• [Stated exercise]: Please copy out the lines below word for word, beginning with the line that contains "Screen dimensions: 1024x567" and continuing through the line that contains "coord(275,99)", including both of those lines.

• [Data for processing]:
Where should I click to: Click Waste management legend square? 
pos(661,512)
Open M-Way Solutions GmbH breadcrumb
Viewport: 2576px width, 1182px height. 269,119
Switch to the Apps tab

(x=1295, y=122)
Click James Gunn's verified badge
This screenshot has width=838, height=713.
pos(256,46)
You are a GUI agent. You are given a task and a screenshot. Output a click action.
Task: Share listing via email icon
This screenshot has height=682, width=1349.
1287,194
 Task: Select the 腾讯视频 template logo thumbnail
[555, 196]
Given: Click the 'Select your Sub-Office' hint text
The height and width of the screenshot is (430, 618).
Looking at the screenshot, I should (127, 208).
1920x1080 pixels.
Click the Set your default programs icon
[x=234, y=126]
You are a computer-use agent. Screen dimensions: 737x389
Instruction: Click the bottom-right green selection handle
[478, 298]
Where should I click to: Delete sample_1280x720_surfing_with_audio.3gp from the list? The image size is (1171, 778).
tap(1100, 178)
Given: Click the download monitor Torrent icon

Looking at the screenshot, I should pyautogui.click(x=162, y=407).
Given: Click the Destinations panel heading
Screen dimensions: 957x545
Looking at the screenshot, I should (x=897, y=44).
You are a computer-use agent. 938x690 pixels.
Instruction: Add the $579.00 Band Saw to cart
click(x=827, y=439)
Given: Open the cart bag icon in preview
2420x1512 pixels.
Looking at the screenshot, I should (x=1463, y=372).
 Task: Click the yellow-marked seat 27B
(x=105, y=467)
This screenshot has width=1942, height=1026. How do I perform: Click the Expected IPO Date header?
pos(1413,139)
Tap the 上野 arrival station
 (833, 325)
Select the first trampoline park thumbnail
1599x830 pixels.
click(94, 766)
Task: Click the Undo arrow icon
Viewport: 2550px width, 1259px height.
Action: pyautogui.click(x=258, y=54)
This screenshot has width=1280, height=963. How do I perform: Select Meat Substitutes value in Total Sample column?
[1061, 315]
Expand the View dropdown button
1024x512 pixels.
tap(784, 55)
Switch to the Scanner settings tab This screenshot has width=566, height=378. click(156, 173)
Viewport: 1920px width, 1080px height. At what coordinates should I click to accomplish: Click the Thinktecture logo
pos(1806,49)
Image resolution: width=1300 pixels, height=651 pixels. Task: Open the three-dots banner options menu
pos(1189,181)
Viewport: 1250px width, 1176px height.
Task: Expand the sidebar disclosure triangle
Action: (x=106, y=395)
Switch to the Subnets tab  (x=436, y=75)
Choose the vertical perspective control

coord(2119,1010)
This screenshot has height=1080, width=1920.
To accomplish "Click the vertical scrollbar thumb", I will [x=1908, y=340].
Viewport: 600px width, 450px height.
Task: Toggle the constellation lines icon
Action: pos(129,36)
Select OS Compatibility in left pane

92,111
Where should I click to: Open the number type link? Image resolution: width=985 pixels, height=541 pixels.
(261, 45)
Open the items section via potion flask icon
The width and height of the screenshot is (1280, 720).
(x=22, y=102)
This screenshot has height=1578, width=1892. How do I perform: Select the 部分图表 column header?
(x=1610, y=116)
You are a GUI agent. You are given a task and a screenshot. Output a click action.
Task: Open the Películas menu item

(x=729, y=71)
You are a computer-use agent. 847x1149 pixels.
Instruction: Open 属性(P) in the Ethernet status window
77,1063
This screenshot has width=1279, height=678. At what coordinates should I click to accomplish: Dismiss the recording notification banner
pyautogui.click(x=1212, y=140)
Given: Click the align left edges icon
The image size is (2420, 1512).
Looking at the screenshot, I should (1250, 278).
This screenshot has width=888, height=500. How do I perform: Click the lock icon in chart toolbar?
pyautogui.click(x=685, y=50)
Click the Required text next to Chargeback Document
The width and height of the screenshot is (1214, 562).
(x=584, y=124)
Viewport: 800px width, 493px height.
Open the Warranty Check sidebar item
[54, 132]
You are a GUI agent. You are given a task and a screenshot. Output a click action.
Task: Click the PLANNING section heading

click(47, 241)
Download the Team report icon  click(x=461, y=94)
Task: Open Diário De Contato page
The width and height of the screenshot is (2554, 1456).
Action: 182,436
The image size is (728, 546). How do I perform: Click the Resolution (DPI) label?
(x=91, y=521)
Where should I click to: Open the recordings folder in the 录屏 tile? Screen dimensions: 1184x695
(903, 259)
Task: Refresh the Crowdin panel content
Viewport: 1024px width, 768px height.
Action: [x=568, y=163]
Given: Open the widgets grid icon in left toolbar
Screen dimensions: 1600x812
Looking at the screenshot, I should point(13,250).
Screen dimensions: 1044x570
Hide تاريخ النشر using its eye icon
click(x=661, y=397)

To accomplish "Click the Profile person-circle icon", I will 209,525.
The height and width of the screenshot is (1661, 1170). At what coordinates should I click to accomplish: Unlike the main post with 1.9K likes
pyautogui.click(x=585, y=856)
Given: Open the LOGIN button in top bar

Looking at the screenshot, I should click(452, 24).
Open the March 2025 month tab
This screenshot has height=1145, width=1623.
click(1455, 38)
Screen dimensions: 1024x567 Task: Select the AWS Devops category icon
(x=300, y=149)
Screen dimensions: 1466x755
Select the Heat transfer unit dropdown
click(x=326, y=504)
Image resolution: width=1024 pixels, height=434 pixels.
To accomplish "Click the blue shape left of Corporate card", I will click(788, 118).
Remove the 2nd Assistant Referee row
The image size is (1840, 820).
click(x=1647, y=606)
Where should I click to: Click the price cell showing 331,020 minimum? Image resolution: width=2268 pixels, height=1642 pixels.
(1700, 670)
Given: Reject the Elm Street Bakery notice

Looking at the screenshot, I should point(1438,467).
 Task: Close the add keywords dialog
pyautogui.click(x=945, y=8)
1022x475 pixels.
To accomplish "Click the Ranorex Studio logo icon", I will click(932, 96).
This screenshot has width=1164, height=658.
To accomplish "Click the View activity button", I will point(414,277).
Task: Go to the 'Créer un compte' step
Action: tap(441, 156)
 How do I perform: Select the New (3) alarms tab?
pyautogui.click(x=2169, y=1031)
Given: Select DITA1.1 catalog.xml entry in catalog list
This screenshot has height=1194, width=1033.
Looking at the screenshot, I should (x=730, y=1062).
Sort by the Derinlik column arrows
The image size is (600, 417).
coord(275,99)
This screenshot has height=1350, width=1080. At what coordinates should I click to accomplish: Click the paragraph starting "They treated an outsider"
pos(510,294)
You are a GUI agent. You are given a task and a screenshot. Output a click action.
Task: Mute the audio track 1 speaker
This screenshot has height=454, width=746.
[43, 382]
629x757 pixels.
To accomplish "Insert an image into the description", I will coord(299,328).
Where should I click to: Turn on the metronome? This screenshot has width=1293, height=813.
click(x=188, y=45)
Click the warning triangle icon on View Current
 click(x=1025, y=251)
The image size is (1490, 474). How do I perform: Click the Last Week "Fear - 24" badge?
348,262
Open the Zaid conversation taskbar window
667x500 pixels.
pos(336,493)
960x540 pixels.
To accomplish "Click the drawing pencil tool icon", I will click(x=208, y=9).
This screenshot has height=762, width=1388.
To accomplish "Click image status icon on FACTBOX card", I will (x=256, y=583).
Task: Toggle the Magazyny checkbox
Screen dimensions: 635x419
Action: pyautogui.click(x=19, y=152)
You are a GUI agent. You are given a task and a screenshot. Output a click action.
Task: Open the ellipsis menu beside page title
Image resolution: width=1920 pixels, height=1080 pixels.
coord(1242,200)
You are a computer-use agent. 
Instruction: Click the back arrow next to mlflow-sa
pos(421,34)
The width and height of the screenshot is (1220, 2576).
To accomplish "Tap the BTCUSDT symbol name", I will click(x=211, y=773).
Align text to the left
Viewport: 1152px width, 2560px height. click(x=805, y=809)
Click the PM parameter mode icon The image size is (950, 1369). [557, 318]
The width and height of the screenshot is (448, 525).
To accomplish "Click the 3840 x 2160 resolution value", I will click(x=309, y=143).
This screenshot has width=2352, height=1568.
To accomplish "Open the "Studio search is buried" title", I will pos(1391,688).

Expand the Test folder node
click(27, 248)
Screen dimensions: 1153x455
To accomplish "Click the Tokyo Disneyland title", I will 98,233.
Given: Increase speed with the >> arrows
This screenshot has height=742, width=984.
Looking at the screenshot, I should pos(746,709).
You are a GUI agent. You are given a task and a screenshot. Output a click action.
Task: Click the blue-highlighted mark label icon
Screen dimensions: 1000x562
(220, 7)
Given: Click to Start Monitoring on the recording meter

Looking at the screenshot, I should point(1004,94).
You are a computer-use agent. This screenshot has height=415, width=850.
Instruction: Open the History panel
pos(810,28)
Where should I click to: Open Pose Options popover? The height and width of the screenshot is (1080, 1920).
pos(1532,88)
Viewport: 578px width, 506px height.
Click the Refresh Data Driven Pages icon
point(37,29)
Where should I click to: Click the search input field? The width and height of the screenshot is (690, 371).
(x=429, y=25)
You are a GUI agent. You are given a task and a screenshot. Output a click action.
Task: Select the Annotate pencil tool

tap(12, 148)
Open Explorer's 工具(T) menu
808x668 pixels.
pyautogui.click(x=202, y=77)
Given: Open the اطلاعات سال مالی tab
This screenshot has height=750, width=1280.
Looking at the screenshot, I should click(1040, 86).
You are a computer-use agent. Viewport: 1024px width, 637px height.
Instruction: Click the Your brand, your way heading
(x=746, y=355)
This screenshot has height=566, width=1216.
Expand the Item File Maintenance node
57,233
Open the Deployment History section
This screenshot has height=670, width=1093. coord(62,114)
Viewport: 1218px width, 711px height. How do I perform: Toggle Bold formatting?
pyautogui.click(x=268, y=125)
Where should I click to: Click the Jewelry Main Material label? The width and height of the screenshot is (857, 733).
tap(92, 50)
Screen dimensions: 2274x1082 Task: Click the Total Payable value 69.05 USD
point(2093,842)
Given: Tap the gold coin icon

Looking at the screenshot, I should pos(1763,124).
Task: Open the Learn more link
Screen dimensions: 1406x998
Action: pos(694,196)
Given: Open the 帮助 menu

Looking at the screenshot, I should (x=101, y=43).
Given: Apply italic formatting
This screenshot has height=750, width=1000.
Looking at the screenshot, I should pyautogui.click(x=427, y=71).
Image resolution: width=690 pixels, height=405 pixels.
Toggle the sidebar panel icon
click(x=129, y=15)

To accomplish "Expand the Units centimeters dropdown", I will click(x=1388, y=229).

• [Result]:
Screen dimensions: 1024x567 Task: Select the AWS Devops category icon
(x=300, y=149)
Screen dimensions: 1466x755
Select the Heat transfer unit dropdown
click(x=326, y=504)
Image resolution: width=1024 pixels, height=434 pixels.
To accomplish "Click the blue shape left of Corporate card", I will click(788, 118).
Remove the 2nd Assistant Referee row
The image size is (1840, 820).
click(x=1647, y=606)
Where should I click to: Click the price cell showing 331,020 minimum? Image resolution: width=2268 pixels, height=1642 pixels.
(1700, 670)
Given: Reject the Elm Street Bakery notice

Looking at the screenshot, I should point(1438,467).
 Task: Close the add keywords dialog
pyautogui.click(x=945, y=8)
1022x475 pixels.
To accomplish "Click the Ranorex Studio logo icon", I will click(932, 96).
This screenshot has width=1164, height=658.
To accomplish "Click the View activity button", I will point(414,277).
Task: Go to the 'Créer un compte' step
Action: tap(441, 156)
 How do I perform: Select the New (3) alarms tab?
pyautogui.click(x=2169, y=1031)
Given: Select DITA1.1 catalog.xml entry in catalog list
This screenshot has height=1194, width=1033.
Looking at the screenshot, I should (x=730, y=1062).
Sort by the Derinlik column arrows
The image size is (600, 417).
coord(275,99)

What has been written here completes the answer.